- What you are asked to do:
What's needed is a word-for-word retyping of the entries below, pictures omitted.

(Data entries)
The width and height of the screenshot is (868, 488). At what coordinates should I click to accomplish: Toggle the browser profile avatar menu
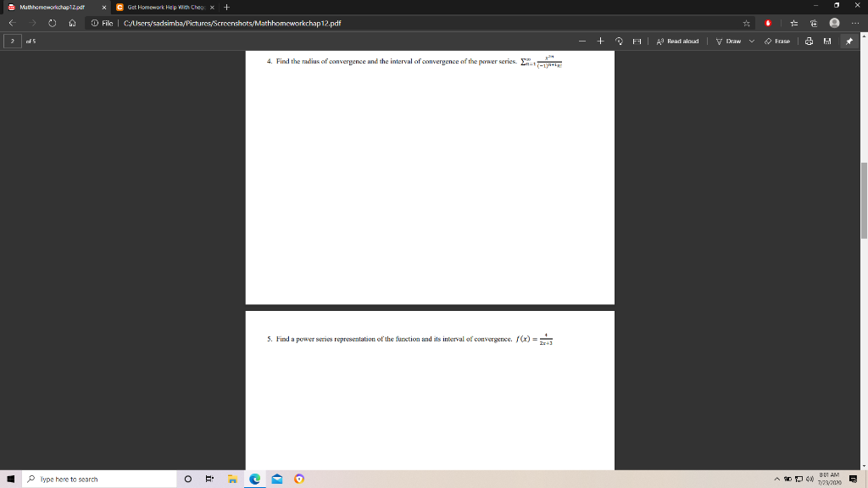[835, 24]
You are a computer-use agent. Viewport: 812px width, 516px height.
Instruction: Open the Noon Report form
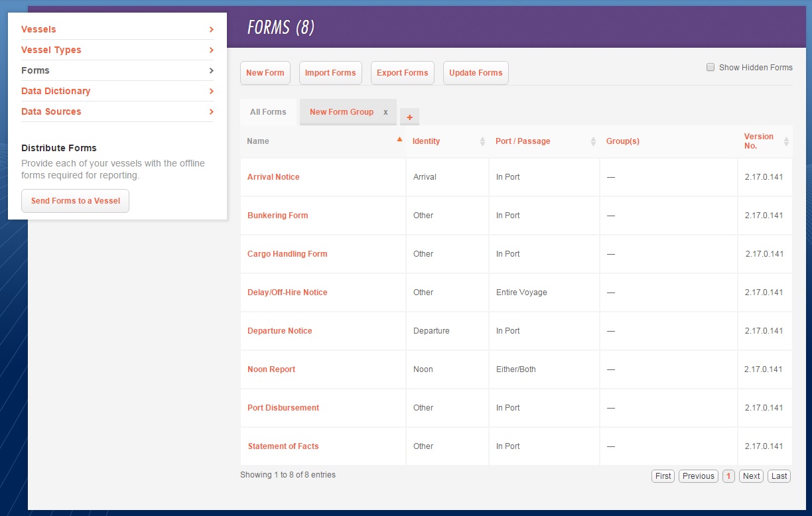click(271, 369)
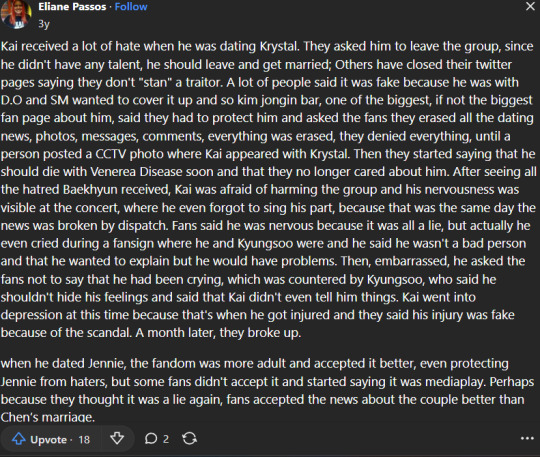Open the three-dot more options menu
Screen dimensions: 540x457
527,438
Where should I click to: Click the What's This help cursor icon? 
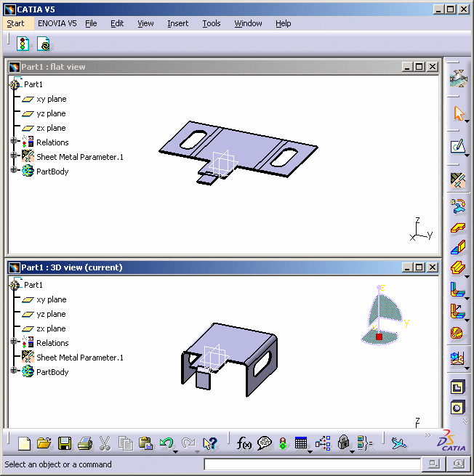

- Completed exercise:
The width and height of the screenshot is (868, 488). At what coordinates should I click to accomplish: Toggle the browser profile avatar menu
[835, 24]
You are a computer-use agent. Viewport: 812px width, 516px height.
Instruction: Open the Noon Report form
click(271, 369)
Open the three-dot more options menu
Screen dimensions: 540x457
527,438
Where should I click to: Click the What's This help cursor icon? 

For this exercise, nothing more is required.